Reinald menarik napas lalu menghembuskannya secara perlahan. Deden memang masih kaku dan harusnya Reinald masih mengerti hal itu. Tapi Reinald tidak ingin ada kekakuan di rumahnya. Deden adalah menantunya, itu berarti Deden adalah anaknya juga.
“Deni, papa tidak suka dibantah. Papa sudah siapkan tiket ke Bali untuk kalian berdua selama lima hari dan selama itu, Dimas akan tetap di sini bersama kami.”
“Apa? Lima hari? Pa, Dimas’kan masih ASI. Lima hari itu sangat lama, Pa.”
“Bukan’kah stok ASI kamu masih banyak di dalam freezer? Papa rasa stok itu masih cukup untuk sepuluh hari.”
“Iya, tapi aku juga akan tersiksa jika tidak menyusui Dimas secara langsung selama itu, Pa.”

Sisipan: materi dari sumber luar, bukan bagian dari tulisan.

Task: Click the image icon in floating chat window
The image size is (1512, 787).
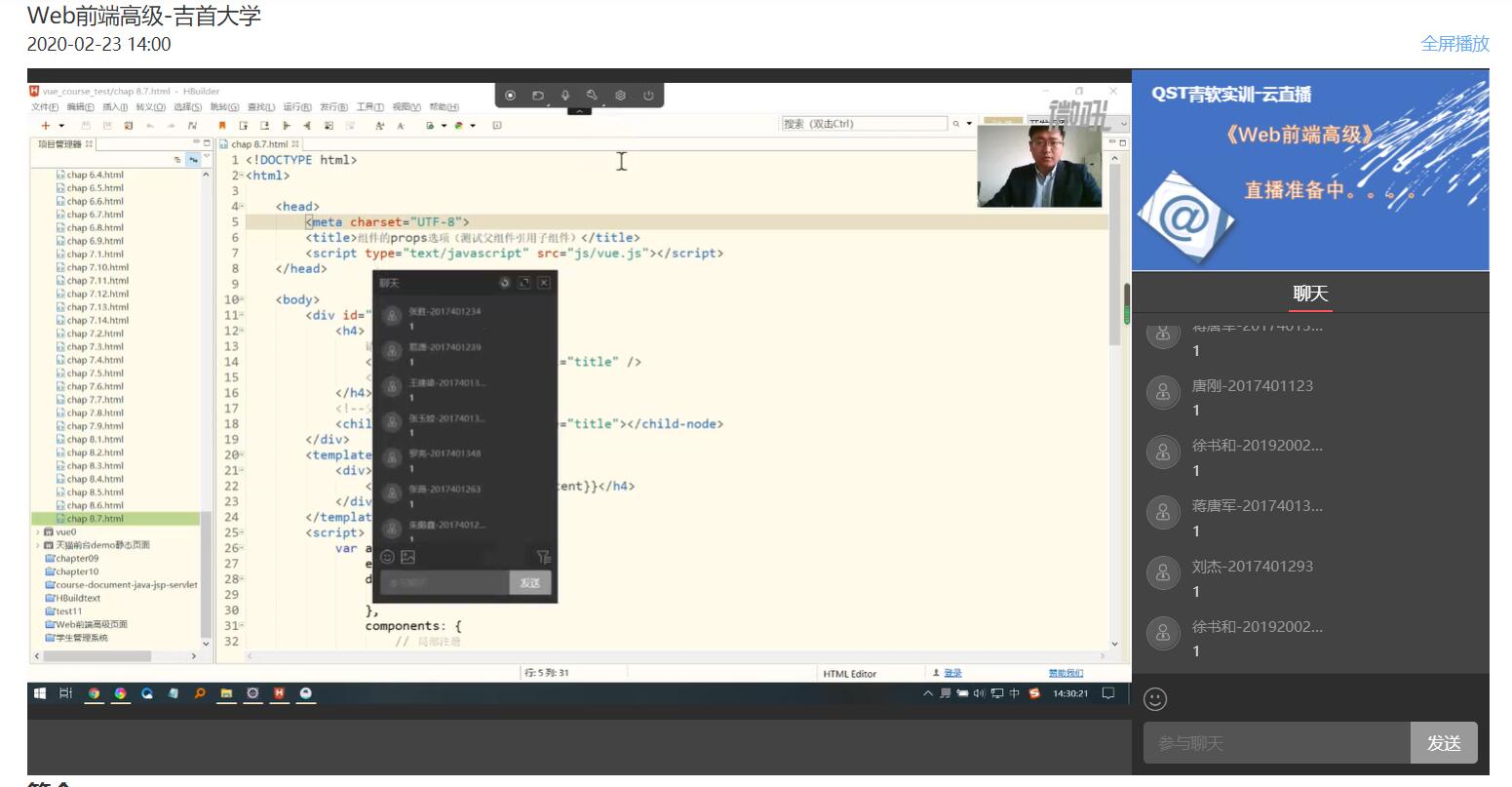Action: point(407,557)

“Jangan banyak alasan. Bukankah sudah ada bayi besar pengganti Dimas?” Reinald mengatakan hal itu seraya berlalu.
Senyum yang terukir di bibir Andhini semakin melebar. Wanita itu menyembunyikan senyumnya di balik telapak tangannya dan segera berlalu menyusul Reinald. Sementara Deni masih saja berdiri kaku di samping istrinya.
“Mas, kamu kok becandanya kelewatan. Anak orang sampai merah gitu lo mukanya,” lirih Andhini ketika sudah sampai di samping suaminya. Mereka berdua sama-sama berjalan menuju taman belakang. Dimas tengah bermain di sana bersama pengasuhnya.
“Kalau nggak dibegitukan, kapan Deden akan tegas. Jadi suami kok lembek begitu.”
“Itu namanya bukan lembek, Mas. Tapi sopan dan banyak segannya.”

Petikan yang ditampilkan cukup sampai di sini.